* [Task to carry out] The lines to reproduce run from the one containing "Task: Collapse the" through the end of the records below. Reproduce them exactly and add nothing.

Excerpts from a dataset

((

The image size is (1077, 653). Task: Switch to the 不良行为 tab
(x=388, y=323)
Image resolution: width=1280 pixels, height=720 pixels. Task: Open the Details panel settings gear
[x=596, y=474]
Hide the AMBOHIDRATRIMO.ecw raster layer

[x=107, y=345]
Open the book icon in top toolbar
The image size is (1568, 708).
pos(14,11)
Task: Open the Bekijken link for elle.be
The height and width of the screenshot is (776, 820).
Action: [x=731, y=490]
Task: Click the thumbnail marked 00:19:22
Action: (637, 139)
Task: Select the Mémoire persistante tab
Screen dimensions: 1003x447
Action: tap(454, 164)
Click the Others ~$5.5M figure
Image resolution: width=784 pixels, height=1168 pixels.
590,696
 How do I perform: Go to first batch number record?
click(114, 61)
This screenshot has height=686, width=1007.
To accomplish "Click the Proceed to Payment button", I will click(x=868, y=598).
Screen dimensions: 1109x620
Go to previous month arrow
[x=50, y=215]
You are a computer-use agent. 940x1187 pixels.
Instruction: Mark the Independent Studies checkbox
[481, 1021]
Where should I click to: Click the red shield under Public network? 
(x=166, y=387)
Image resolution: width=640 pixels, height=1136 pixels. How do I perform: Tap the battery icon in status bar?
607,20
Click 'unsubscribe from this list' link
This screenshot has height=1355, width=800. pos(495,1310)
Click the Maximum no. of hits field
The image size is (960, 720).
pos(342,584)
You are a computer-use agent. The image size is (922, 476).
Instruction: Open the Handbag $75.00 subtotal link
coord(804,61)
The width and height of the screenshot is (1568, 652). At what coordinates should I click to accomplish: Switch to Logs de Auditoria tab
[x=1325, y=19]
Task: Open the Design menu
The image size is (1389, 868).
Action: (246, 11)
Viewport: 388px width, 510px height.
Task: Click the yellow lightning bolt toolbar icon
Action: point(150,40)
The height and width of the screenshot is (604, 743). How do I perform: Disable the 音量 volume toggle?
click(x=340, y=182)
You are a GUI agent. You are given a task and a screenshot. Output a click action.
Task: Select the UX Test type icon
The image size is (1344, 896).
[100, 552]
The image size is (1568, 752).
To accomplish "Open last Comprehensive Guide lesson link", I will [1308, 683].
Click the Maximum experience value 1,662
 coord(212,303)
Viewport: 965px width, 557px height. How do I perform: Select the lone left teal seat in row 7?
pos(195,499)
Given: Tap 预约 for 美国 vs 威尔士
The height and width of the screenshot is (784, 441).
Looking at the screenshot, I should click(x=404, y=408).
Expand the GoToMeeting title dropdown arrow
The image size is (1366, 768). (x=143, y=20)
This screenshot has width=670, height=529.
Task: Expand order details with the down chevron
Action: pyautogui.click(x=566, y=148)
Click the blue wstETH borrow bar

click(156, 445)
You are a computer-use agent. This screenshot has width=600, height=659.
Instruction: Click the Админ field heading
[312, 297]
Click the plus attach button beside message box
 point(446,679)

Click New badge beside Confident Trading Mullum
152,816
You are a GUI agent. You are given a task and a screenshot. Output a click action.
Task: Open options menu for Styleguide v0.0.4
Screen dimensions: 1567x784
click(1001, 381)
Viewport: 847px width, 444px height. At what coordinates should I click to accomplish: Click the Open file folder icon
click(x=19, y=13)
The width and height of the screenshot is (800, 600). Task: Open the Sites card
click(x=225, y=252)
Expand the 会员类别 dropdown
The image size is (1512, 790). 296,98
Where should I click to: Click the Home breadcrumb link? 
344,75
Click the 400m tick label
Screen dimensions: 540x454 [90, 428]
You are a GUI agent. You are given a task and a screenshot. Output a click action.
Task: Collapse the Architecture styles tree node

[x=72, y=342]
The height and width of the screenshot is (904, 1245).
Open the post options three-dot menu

))

* [The completed task]
Task: Collapse the Architecture styles tree node

[x=72, y=342]
The height and width of the screenshot is (904, 1245).
Open the post options three-dot menu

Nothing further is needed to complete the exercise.